Jackson is expected to be memorialized in Chicago in the coming weeks, according to his family. That seems fitting for a man whose career was rooted in community organizing and activism far from the marble halls of Washington.
President Trump offered a notably personal reflection on Jackson's passing. He wrote that he knew Jackson well, long before becoming president, and described him in characteristically vivid terms:
"He was a good man, with lots of personality, grit, and 'street smarts.' He was very gregarious, Someone who truly loved people! Despite the fact that I am falsely and consistently called a Racist by the Scoundrels and Lunatics on the Radical Left, Democrats ALL, it was always my pleasure to help Jesse along the way."
Trump went further, crediting Jackson with a role rarely acknowledged by the political establishment:
"Jesse was a force of nature like few others before him. He had much to do with the Election, without acknowledgment or credit, of Barack Hussein Obama, a man who Jesse could not stand."
And he closed with genuine warmth:
"He loved his family greatly, and to them I send my deepest sympathies and condolences. Jesse will be missed!"
That's a tribute from a man who actually knew Jackson, not a press release drafted by committee. The people most eager to call Trump a racist will have the hardest time explaining it.

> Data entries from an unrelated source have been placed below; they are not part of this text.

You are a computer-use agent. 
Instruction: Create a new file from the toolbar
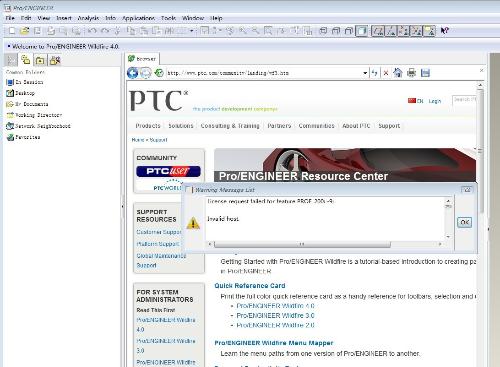[x=12, y=31]
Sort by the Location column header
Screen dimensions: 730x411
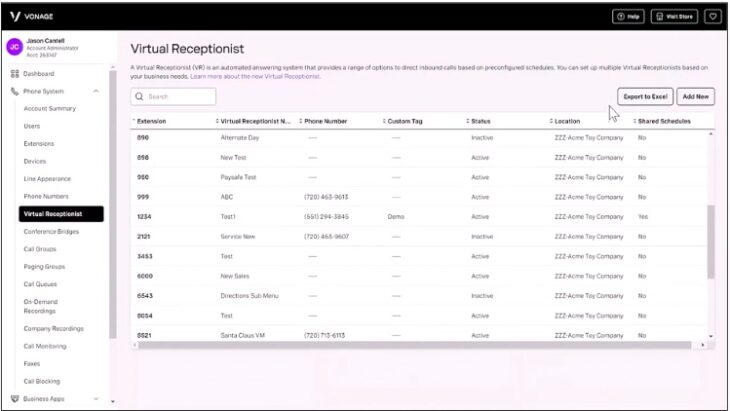567,121
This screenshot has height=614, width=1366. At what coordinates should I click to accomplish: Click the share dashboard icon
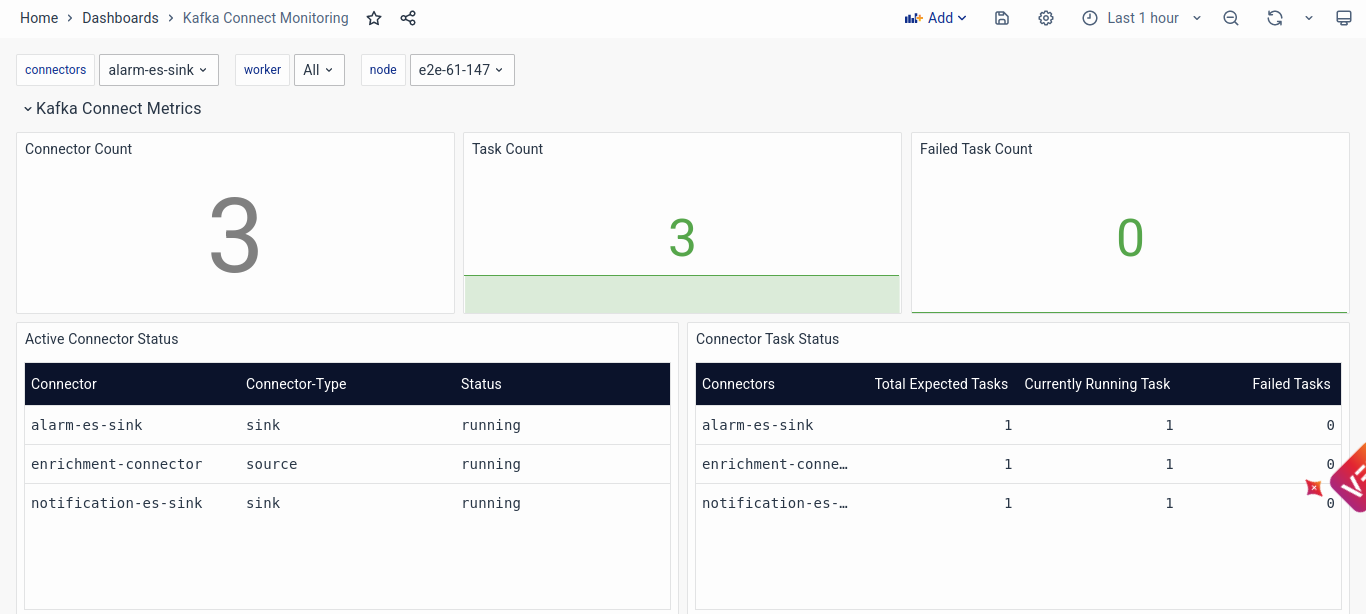pyautogui.click(x=408, y=18)
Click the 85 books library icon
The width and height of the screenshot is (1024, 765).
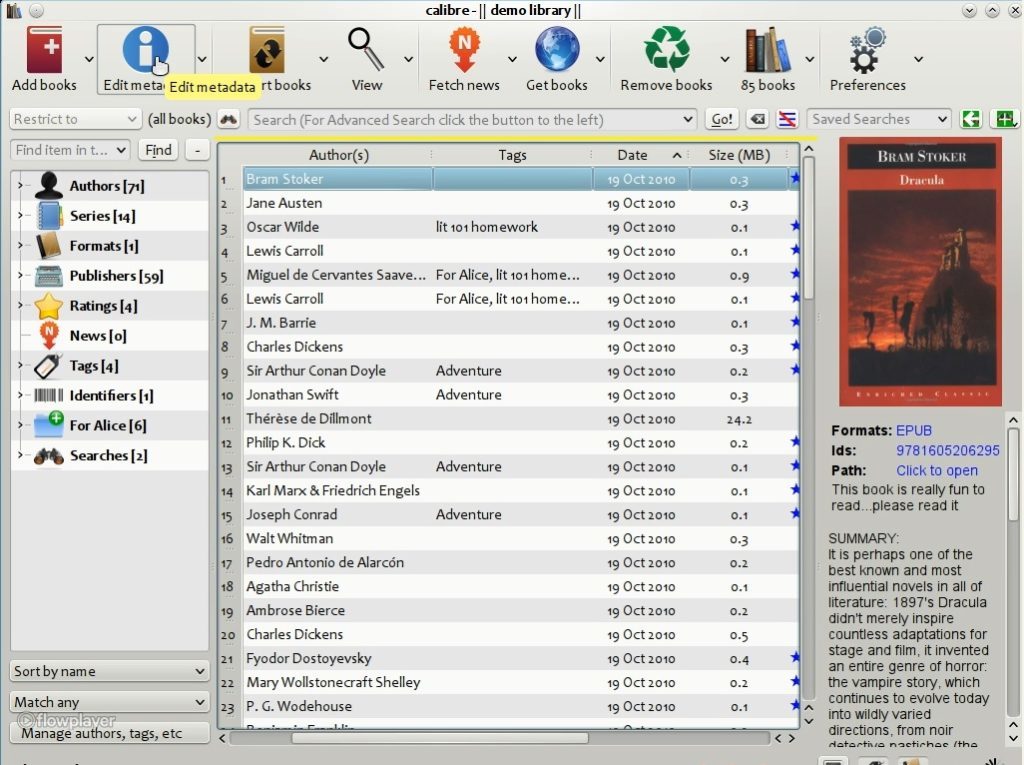(767, 52)
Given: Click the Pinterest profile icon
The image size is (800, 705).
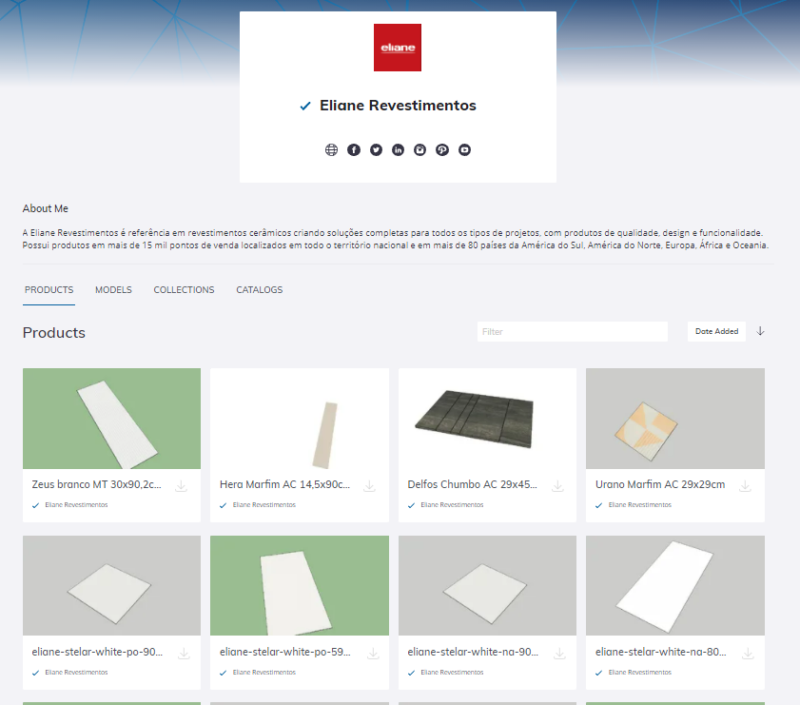Looking at the screenshot, I should tap(442, 150).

Jackson had been hospitalized in November following a fight with progressive supranuclear palsy, a devastating neuromuscular disease. He was 84. His decades of activism, his presidential campaigns, his role in shaping the modern civil rights landscape, none of that is diminished by a procedural decision about Capitol protocol.
The Rotunda is not the only place a nation can honor its dead. Sometimes the attempt to force a symbol says more about the people demanding it than about the man they claim to honor. Jackson's family will memorialize him in Chicago, in the city where he built his life's work. That's not a consolation prize. That's home.